* start PASSAGE *

ITEM 3       Not applicable

ITEM 4       OWNERSHIP.

     The approximate percentages of shares of Common Stock reported as
beneficially owned by the Reporting Persons is based upon 3,483,898 shares of
Common Stock outstanding as of November 8, 2002, as reported in the Issuer's
Quarterly Report on Form 10-Q for the fiscal quarter ended September 30, 2002,
plus 2,600,000 shares of Common Stock issuable upon conversion of the Issuer's
issued and



                                                                   Page 14 of 24

outstanding Series A Preferred Stock (the "Series A Preferred"), 2,514,046
shares of Common Stock issuable upon conversion of the Issuer's issued and
outstanding Series B Preferred Stock (the "Series B Preferred"), and 4,977,340
shares of Common Stock issuable upon conversion of the Issuer's issued and
outstanding Series C Preferred Stock (the "Series C Preferred"), all as reported
in the Issuer's Quarterly Report on Form 10-Q for the fiscal quarter ended
September 30, 2002. For all computations with respect to this Schedule 13G, the
percentage beneficially owned by each reporting person was calculated on a fully
diluted, as converted basis of all of the Issuer's issued and outstanding Series
A Preferred, Series B Preferred and Series C Preferred, including shares held by
third parties.

     Amounts shown as beneficially owned by each of Oak Investment Partners IX,
Limited Partnership ("Oak Investment IX") and Oak Associates IX, LLC, Oak
Management Corporation ("Oak Management"), Bandel L. Carano, Edward F.
Glassmeyer, Gerald R. Gallagher, Fredric W. Harman, and Ann H. Lamont include
the (i) 483,250 shares of Common Stock into which the shares of Series A
Preferred held by Oak Investment IX may be converted, (ii) 551,389 shares of
Common Stock into which the shares of Series B Preferred held by Oak Investment
IX may be converted, and (iii) 926,226 shares of Common Stock into which the
shares of Series C Preferred held by Oak Investment IX may be converted.

* end PASSAGE *

**YOUR OBJECTIVE**.
According to the ownership passage, how many shares of Common Stock were outstanding as of November 8, 2002?

* start SOURCE DATA *

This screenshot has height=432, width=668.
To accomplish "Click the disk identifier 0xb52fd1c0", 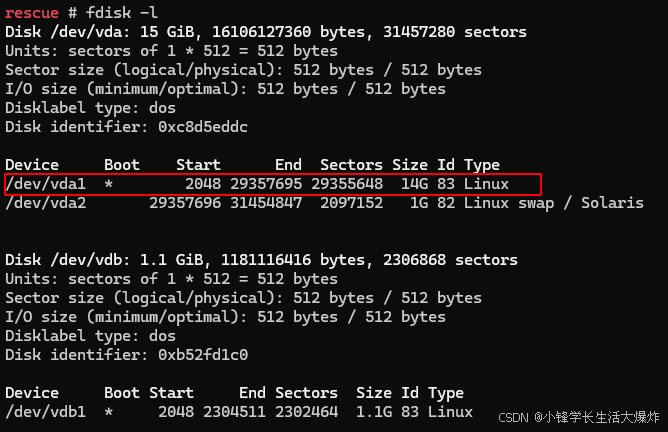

* end SOURCE DATA *

**WRITTEN RESPONSE**.
3,483,898 shares